By Martha Bayne
Two weeks ago an article started making the social media rounds in Cleveland and beyond — a Belt article, about the curious online text that marked the west-side gazebo where 12-year-old Tamir Rice was shot and killed in 2014.
“Community memorial for Tamir Rice, shot and killed by CPD officers who shot him in under 2s after breaking department policy regarding escalation of force,” reads the text, which is visible onscreen to players of Pokemon Go and its precursor in augmented-reality gaming, Ingress.
“Hey — I wrote that!” said a Clevelander named Jamie after a friend posted the story.
Jamie lives around the corner from the Cudell rec center where Rice was shot, and walks their dog by the park almost every day. (Jamie asked us not to use their last name, and prefers go by “they” when referred to by a pronoun.) For the last few years they’ve been an avid player of Ingress, and posted the descriptive text in Ingress shortly after Rice’s shooting.
[blocktext align=”right”]”I never thought I’d be making a political statement through Ingress, let alone through Pokemon Go.”[/blocktext]”I was just tired of walking by police memorials when I walked to the park,” Jamie says, pointing out that IRL there are two signs memorializing police officers nearby. Also, they said, “Ingress is played by a lot of cops — so every police station has a marker, and every cop bar.”
Another Ingress player had already created an online “marker” for the Cudell gazebo; Jamie just added the text.

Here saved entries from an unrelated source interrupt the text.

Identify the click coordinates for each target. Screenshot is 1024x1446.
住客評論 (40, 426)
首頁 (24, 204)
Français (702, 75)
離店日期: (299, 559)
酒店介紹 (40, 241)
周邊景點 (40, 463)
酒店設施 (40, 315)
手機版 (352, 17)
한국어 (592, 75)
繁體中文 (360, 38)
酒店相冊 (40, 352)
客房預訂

“I never thought I’d be making a political statement through Ingress, let alone through Pokemon Go.”
Jamie, who works in tech support and programming, got involved in Cleveland activism through the Occupy movement in 2011 and was active in the community protests and organizing that followed Tamir’s death. They’re still frustrated and angry over the city’s inadequate response to the senseless killing of a 12-year-old boy.
“We’ve been under a Department of Justice investigation since Tamir was born, basically,” they points out. The March defeat of Cuyahoga County prosecutor Timothy McGinty, under fire for his handling of the investigation into Rice’s death, was a step in the right direction, but “we sort of hate-voted [Michael O’Malley] in. There’s still an accountability issue; the work isn’t done yet.”
The Ingress text, they says, is just one tiny way to push for that accountability, and stands in the tradition of other online memorials – like this one, created by Ingress uses following the June 12 massacre at Orlando’s Pulse nightclub.
Jamie thinks it’s fittingly ironic that Pokemon Go might bring attention to problems with policing in black neighborhoods, noting that the east side of Cleveland has far fewer Ingress “portals” than the west — a disparity they assumes is a product of the racial demographics of east and west. “I have considered on more than one occasion that playing Ingress involved going places and behaving in ways that would make it difficult for black people to play without significant police harassment …. So I’m glad that Pokemon Go got popular in a way that highlights that disparity.”
Still, says Jamie, there’s a ways to go. “I’ve downloaded Pokemon. I got to level seven, but I’m still not sure I understand how it works.”
Martha Bayne is editor-in-chief of Belt Magazine.
Thanks for finally writing about >A Little More on Pokemon Go and Tamir Rice – Belt Magazine <Loved it!